Monday, February 7, 2011

Reflections on Honesty

Today I'm going to reflect on the second Yama: Satya (truthfulness or honesty). Seems simple right? Not necessarily.

To me honesty includes the big things and the little things. It includes always speaking the truth. And because I love Deborah Adele's book, the other things that honesty means to me is being authentic, honoring who I am, being honest with myself, and constantly re-evaluating what the truth is for me.

I like to think I'm an honest person. But if I'm honest now, I don't always tell the truth. I try to be honest about the big things but I am definitely guilty of the occasional lie of omission. In the past I've had a tendency to lie about the little things. Agree with people's assumptions rather than correct them. I'm still guilty of this one but certainly less often and I'm aware of when it happens.

I have been working for at least the last year on being more authentic and everyday I feel more me. And I'm trying to be honest with both myself and others about who I am and what I want out of life.

What have I learnt? That honesty always feels better. Even when it results in an awful conversation I was avoiding my lying. Because the weight off my shoulders feels so liberating.

What helps me be more honest? Confidence in myself and faith that what's meant to be will be. I just need to take the right path (the one that's calling me).

Saturday, February 5, 2011

TV and Yoga

Last night I taught a very different Yoga class. It was my usual full figured Yoga class with my usual students. What was different? Shaw TV was here filming. Not your typical Yoga class.

A friend connected me with Kait Burgan at Shaw TV and Kait came to film the class. She filmed the entire class and an interview with me after. She'll edit it into a short segment to show on our local cable channel.

I am so proud of my students for allowing Kait to come in and film us. I know it's not easy to put yourself out there like that. I love public speaking and I was still sometimes disconcerted by the camera. But my students were great; other than the blazing lights and camera, it felt like a regular Yoga class.

I found it funny that both of these women were fine with being filmed but when Kait asked them a question on camera at the end, they both shot me a look of "I didn't sign up for this". I owe them both big time.

Why did I choose to let Shaw come into my home and tape a class? Because I'm hoping that other people who don't think they'd be comfortable in a Yoga class (full figured or not) will see this and realize that a Yoga class can be a safe, comfortable and welcoming environment. And not everyone who teaches or does Yoga fits into Lululemon's clothes.

The segment will hopefully start airing on Tuesday night for those in the Central Vancouver Island area. For those outside the area, it will be on Facebook when it's done airing on TV and I will have a link to it on my Facebook page.

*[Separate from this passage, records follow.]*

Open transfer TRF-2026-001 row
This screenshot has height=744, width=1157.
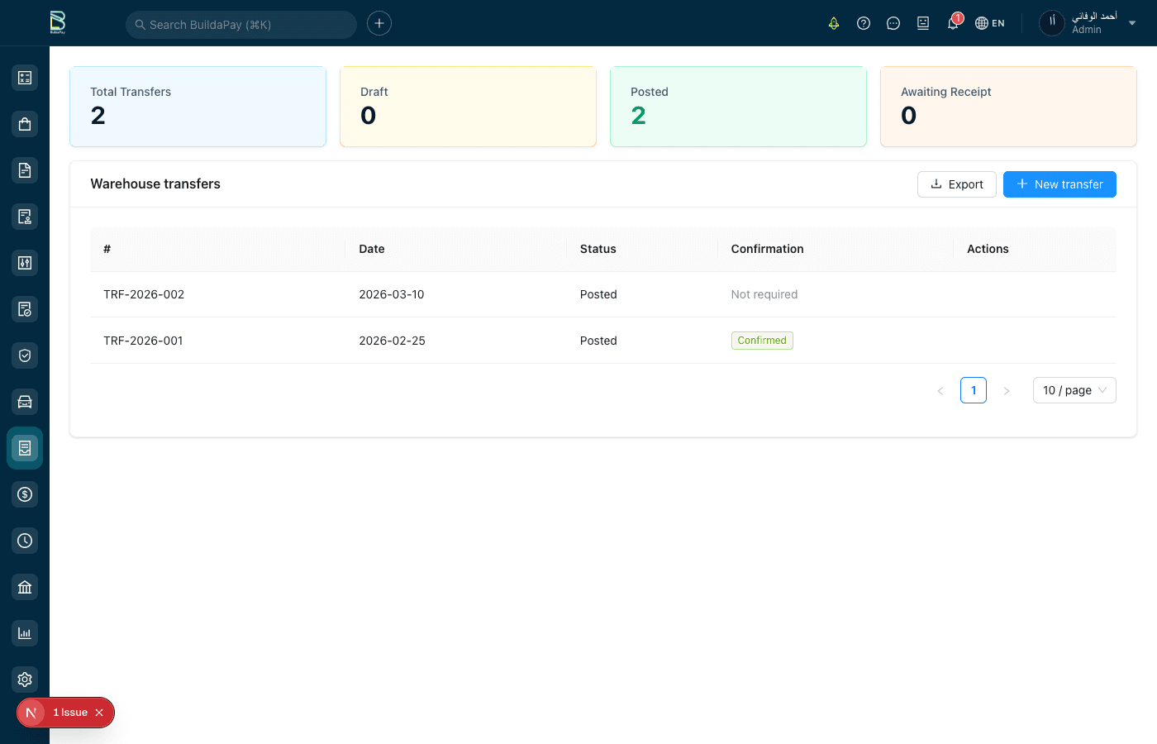143,341
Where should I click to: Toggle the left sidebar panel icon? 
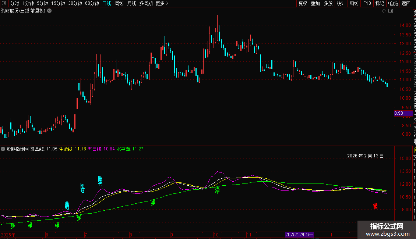pyautogui.click(x=3, y=3)
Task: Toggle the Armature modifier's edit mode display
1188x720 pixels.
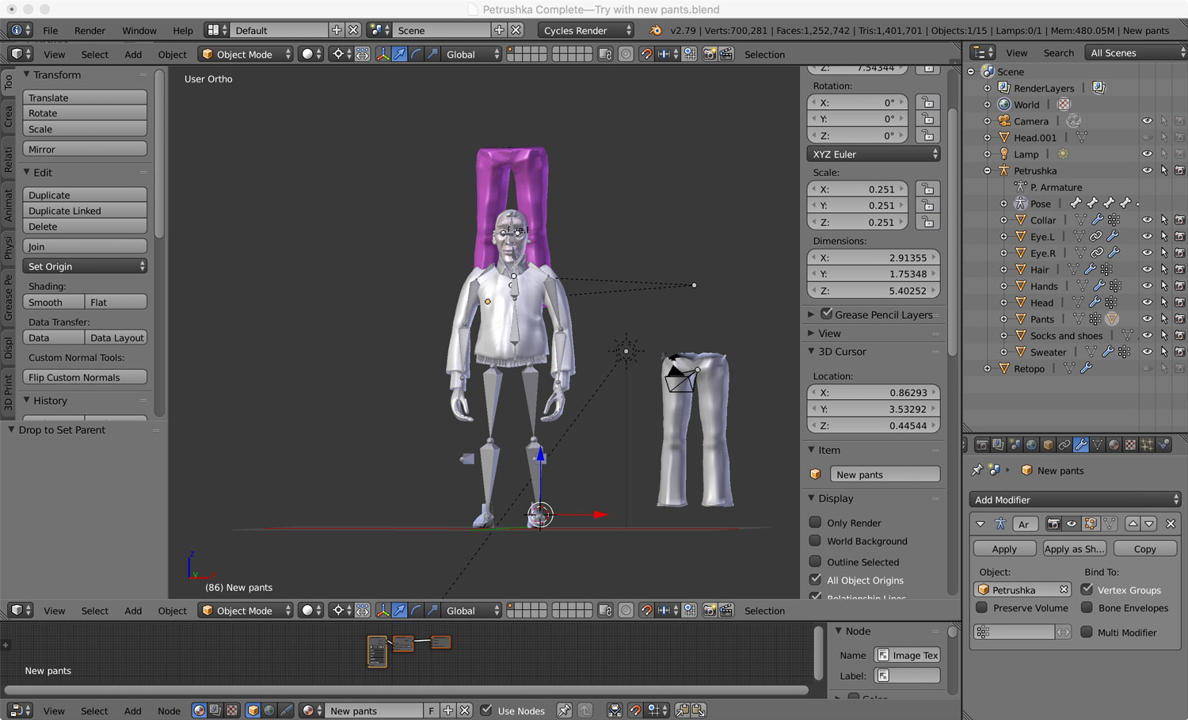Action: coord(1091,524)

Wednesday, February 2, 2011

Mantra Challenge - 216 Mantras

I've taught a couple of mantra meditations recently. In it I've talked about various mantras including the Divine Light mantra: I am created by Divine Light, I am sustained by Divine Light, I am protected by Divine Light, I am surrounded by Divine Light, I am ever growing into Divine Light. I've also talked about the lore that if you repeat the Divine Light mantra 1,000 times a day for 45 days that you will reach enlightenment. My response has always been: !?!? Not the path for me.

Then I started wondering how many mantras I could fit in a day. Not by making extra time to sit and do mantras but by fitting it into my existing day. I could have just taken 1 day and done as many mantras as I could but that seemed a little too extreme. So I decided to start at a specific point (108 mantras) and then try and add 54 mantras each day until I reach a point where I'm doing all the mantras I think I can. Then I'll decide where to go from there.

On Day 1, I started with 1 mala (108 mantras), Day 2 was 162 mantras and Day 3 (today) is 216 mantras.

How is it going? Great. I will actually have more than 216 mantras by the time I get through my evening meditation. Today I recited mantras during my meditation, my shower, waiting for the bus, on the bus and walking to work.

How does it feel? I'm really enjoying it. I love it during meditation but I also love it during my everyday activities.